Reimers asked him: "But what do you take to be the object of the manœuvres?"
"Object? Oh, there is plenty of object!"
"Surely the object of the manœuvres is to get the nearest possible approach to the conditions of actual warfare?"
"All rot!" declared the hussar. "You're still just the same old bookworm as ever; an incorrigible old wool-gatherer! The object of the manœuvres is the most deadly punctuality in the meeting of the two opposing parties, and not the training of young cavalry lieutenants in scouting. The object is attained by careful consultations beforehand. Oh, yes! I was once just such another innocent youth as you, dear boy. Shall I ever forget it, my first scouting expedition, with no rendezvous? On and on I rode till it was perfectly dark. Couldn't see a single wicked enemy. Didn't I just get a rowing! A whole winter practice thrown away! Two infantry regiments with a mile of transport, and behind them four batteries and four squadrons of horse. All had marched gaily past each other at about half an hour's interval! Not a shot fired! No, thanks--never again!"
At a cross-road Ottensen took leave of them. From afar he waved once more his immaculately-gloved right hand.
Reimers rode on in silence.
On the horizon appeared the white walls of the barracks and stables, and the water-tower of the practice-camp.
It was an unwelcome thought this that his old companion of the Military Academy had suggested to him. Here was another proof of how everything in the army was worked up simply to present a smooth outward appearance. How he would laugh now if any one spoke to him of a similarity between the conditions of real warfare and those of the manœuvres! It was a thoroughly planned-out game, in which no ill-timed mischance was allowed to disturb the preordained harmony of the arrangements.
But what a crying shame that such splendid material should be spoilt by this dangerous system!
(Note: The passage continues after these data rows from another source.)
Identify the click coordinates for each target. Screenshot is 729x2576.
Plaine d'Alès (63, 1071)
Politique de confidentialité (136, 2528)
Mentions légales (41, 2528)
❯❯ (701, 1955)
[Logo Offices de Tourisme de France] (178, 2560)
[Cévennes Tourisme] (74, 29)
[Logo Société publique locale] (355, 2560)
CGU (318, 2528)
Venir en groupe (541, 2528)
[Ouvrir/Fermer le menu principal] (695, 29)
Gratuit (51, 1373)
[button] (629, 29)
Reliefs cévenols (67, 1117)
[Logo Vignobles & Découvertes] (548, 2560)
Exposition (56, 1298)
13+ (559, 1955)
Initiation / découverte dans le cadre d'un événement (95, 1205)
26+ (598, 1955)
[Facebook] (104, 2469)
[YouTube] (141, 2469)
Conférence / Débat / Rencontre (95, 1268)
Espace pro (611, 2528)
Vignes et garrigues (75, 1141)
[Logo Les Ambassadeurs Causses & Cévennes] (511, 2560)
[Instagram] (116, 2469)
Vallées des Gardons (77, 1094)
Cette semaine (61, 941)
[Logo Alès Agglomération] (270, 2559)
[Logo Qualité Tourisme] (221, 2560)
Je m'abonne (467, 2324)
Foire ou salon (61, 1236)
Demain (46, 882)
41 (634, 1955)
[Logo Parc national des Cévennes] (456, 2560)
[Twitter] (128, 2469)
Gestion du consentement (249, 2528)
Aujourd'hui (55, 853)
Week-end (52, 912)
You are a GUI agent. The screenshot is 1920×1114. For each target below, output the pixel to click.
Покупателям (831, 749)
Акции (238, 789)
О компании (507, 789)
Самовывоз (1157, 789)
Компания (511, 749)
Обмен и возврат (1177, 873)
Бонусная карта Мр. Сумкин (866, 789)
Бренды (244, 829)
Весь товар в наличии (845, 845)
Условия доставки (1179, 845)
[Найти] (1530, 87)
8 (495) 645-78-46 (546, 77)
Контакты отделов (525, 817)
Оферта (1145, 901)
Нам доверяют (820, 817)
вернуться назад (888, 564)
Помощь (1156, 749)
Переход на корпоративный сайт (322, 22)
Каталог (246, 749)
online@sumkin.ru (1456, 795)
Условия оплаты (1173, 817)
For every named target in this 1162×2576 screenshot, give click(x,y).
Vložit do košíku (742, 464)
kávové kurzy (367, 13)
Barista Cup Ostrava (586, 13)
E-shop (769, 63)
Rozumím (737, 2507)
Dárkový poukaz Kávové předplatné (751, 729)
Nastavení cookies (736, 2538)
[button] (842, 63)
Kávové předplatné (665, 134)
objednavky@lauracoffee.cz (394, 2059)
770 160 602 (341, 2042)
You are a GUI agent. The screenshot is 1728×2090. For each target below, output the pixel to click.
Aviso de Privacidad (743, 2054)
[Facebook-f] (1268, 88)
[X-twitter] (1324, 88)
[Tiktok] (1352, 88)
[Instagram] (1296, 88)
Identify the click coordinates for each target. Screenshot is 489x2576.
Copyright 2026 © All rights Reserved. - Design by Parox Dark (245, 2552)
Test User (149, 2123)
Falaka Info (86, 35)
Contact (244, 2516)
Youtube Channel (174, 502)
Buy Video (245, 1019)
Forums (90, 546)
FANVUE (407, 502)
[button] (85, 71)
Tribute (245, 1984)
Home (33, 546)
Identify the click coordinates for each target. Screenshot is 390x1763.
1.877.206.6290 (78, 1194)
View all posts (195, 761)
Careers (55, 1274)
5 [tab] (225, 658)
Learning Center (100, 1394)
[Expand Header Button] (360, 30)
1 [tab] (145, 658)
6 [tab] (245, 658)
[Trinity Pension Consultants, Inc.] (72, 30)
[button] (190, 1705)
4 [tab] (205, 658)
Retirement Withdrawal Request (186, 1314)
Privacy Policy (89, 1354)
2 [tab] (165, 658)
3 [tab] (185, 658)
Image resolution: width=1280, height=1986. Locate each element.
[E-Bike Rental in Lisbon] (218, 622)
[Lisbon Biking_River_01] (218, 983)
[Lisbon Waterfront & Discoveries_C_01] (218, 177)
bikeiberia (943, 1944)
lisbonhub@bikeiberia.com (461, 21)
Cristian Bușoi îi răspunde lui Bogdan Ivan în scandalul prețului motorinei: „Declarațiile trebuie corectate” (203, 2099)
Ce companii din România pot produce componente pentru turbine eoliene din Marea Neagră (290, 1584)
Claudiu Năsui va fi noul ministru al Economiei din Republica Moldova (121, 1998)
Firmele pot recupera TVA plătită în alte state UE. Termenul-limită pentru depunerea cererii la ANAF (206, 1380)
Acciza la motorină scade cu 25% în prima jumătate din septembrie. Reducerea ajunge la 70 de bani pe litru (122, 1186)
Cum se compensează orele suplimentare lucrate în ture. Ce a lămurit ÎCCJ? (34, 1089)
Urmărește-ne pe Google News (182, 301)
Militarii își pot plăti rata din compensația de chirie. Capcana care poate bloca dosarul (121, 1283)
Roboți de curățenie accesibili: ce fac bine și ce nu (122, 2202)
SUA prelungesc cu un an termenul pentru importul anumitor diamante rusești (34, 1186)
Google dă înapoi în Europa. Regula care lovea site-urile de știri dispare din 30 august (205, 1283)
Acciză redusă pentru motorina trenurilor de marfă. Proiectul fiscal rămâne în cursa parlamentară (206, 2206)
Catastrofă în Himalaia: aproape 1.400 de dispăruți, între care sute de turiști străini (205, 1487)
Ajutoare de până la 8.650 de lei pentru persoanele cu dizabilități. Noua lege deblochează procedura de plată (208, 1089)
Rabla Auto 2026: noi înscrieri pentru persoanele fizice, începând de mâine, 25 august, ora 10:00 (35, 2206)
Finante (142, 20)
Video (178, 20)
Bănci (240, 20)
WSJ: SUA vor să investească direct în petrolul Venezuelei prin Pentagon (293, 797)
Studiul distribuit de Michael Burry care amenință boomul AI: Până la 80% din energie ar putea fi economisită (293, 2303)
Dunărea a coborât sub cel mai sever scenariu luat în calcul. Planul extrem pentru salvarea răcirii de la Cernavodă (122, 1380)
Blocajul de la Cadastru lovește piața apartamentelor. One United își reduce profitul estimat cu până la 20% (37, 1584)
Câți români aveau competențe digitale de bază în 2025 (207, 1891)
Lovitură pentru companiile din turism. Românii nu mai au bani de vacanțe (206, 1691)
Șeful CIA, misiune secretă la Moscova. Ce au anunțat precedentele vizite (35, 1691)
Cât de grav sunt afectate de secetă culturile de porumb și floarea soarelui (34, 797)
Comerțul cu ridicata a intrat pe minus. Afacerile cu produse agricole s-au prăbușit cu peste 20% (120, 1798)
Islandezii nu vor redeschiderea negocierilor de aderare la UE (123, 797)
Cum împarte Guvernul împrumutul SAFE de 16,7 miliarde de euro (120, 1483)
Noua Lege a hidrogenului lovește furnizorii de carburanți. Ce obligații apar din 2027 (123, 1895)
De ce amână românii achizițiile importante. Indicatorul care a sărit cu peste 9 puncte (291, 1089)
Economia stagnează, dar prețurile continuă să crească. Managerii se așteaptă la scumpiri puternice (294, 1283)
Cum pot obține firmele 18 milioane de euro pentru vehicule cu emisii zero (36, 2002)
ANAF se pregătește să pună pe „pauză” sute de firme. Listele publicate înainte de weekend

Ottensen was not a highly-gifted soldier; he was no model military instructor; but he was a fine horseman, had a cool head, plenty of dash, and some keen mother-wit to boot: a born leader of scouts. And yet these brilliant qualities were sacrificed to outward show, and were let go to waste for want of use! One good cavalry officer the less; that was bad enough. But had not Ottensen spoken as though these were quite usual practices? It looked as though this purely external unwarlike training of the army were being erected into a principle.